To further assess broader impacts of the workshop, the six-month and one-year follow-up surveys asked two additional questions. First, a closed-ended question, “In your opinion, did the workshop help stimulate adaptation actions in the area?” was posed with response options including Not at all, a minor amount, a major amount, and I am not sure of the workshop’s impact. Second, respondents were asked to respond to the following prompt: “Please describe any meaningful adaptation actions that you feel have been a result of the workshop and might not have happened without it.” These responses were qualitatively coded by the research team to assess the diversity of attributed actions.
Interviews also assessed the impacts of the workshops, as participants were asked to opine on what the workshops had achieved or influenced in their communities, their own personal role(s) in climate adaptation work, their relationships with others involved in climate adaptation, and their perceptions of key constraints and catalysts to climate adaptation in their locality. Most relevant to this manuscript, all interviews were selectively coded by the research team to categorize impacts of the workshops and constraints to action. Summary memos were drafted by one member of the research team for each workshop and reviewed by the other two team members with reference to their own coding process. Subsequent discussion between the three authors established consensus. We determined that an action could be attributed to a workshop if at least one participant made the claim, and no other interviewee refuted it. In some cases, a claim was made to attribute an action to the workshop by one participant, but another (or multiple others) explained that the action was either already underway or would have happened anyway. To stay conservative with claims of attribution, we do not report these actions as attributable to the workshop.
We report all impacts at the community/workshop scale. Thus, we combine evidence from both the follow-up surveys and our interviews to attribute the likely outcomes of each workshop within each community.

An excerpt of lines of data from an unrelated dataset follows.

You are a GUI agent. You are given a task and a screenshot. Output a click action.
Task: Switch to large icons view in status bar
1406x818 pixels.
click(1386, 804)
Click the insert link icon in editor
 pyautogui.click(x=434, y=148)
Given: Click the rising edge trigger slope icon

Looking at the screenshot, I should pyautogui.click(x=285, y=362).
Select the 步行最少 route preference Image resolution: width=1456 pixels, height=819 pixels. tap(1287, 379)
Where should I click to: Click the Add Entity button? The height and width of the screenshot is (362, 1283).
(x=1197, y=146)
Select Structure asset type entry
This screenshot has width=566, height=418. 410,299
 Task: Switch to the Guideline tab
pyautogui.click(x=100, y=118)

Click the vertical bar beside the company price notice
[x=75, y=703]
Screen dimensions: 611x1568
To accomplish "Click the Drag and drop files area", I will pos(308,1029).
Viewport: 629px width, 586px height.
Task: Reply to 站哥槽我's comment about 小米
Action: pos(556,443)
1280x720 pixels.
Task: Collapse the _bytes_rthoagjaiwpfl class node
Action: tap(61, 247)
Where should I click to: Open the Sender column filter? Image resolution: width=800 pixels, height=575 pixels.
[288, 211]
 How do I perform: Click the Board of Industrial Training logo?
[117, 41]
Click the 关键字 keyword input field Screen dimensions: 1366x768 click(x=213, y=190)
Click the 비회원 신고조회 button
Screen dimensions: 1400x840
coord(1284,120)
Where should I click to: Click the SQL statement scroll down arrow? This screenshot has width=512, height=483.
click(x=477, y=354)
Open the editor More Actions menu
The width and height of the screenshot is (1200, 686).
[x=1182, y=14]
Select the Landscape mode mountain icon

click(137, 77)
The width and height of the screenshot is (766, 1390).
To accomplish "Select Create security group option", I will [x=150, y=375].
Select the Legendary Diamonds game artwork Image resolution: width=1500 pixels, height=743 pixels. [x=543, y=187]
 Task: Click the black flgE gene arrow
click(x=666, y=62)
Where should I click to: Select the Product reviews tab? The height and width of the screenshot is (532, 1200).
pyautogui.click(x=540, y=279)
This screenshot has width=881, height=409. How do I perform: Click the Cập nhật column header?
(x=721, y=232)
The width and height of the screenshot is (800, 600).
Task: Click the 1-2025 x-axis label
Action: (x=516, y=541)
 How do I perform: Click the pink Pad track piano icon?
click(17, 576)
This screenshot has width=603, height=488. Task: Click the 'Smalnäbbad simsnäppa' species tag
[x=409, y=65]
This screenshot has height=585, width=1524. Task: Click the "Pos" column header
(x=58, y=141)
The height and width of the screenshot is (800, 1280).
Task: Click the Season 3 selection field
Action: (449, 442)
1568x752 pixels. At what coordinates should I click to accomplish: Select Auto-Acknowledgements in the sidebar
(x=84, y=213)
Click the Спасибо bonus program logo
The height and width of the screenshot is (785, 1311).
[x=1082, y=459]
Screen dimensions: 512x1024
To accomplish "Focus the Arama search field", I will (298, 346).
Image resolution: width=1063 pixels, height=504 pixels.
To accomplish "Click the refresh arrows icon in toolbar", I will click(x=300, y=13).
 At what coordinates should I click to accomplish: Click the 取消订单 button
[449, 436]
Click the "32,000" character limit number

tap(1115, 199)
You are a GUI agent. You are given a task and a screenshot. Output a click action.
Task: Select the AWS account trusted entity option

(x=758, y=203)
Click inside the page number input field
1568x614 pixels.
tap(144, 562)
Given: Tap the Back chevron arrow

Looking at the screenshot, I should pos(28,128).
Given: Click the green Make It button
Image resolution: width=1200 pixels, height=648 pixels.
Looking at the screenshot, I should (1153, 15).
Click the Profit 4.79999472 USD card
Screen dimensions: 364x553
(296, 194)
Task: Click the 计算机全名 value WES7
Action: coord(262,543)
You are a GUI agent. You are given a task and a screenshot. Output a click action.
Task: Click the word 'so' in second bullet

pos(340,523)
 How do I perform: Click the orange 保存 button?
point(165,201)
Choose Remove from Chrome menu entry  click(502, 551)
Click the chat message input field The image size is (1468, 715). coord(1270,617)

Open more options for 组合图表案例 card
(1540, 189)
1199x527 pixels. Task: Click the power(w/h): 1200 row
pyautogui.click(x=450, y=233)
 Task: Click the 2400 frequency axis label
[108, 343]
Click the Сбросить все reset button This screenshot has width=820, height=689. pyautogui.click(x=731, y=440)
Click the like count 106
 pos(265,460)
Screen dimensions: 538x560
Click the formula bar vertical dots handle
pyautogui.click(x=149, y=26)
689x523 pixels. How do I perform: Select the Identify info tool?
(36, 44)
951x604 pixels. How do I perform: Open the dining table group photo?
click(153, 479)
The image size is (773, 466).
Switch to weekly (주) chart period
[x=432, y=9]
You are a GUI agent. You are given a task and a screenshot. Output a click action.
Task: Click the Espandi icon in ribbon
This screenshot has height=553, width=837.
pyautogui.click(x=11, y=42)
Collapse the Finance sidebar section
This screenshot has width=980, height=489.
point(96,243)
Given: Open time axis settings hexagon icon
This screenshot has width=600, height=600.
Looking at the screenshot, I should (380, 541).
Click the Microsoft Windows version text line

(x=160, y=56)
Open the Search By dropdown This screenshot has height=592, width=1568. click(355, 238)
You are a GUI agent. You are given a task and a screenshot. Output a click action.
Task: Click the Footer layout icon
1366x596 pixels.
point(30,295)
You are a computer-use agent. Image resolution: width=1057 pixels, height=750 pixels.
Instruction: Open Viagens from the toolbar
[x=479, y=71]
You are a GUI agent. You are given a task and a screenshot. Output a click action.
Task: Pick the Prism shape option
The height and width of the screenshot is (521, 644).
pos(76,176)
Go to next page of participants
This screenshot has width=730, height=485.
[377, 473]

2.5.2. Assessing Workshop Design

The immediate post-workshop surveys asked two open-ended questions regarding what respondents felt to be the most effective components of the workshop and recommendations for making the workshop better. Similar assessments of the workshops were also solicited in the short-term post-workshop interviews. Write-in responses and interview transcripts were qualitatively coded for valued elements and suggestions for improvement by two of the authors independently and subsequently combined into coherent themes for reporting. We report frequencies by workshop and by number of individuals.
Six-month follow-up surveys asked respondents to rate the value of seven workshop components, including climate projections, the three workshop tools, presentation materials, relationships formed or strengthened, and the resulting workshop report, on a three-point scale: Not valuable, moderately valuable, very valuable. We also explored whether the online vs. in-person experience led to different outcomes by performing independent samples t-tests across the two types of convenings on the quantitatively measured workshop impacts described above.

3. Results

A total of 189 people attended at least a portion of the eight workshops. We collected immediate post-workshop surveys from 143 participants (76% response rate). Most (n = 27) of those who did not complete the immediate post-workshop survey were absent at the conclusion of the workshop when it was administered. One hundred and four completed the six-month follow-up survey, and 68 completed the one-year follow-up survey. Minimum response rates per workshop were 48% for the immediate post-workshop survey, 38% for the 6-month follow-up survey, and 15% for the one-year follow-up survey (all minimums were from the same workshop). We conducted 79 interviews within one month following each workshop (minimum of eight), 44 six months later (minimum of six), 35 one year later (minimum of one) and 18 interviews 18 months-to-two years later (minimum of one per workshop). The final interviews were limited to the lead conveners or convening team for each workshop. High turnover (movement of people out of the area or out of their professional positions) contributed heavily to diminishing response rates across most sites.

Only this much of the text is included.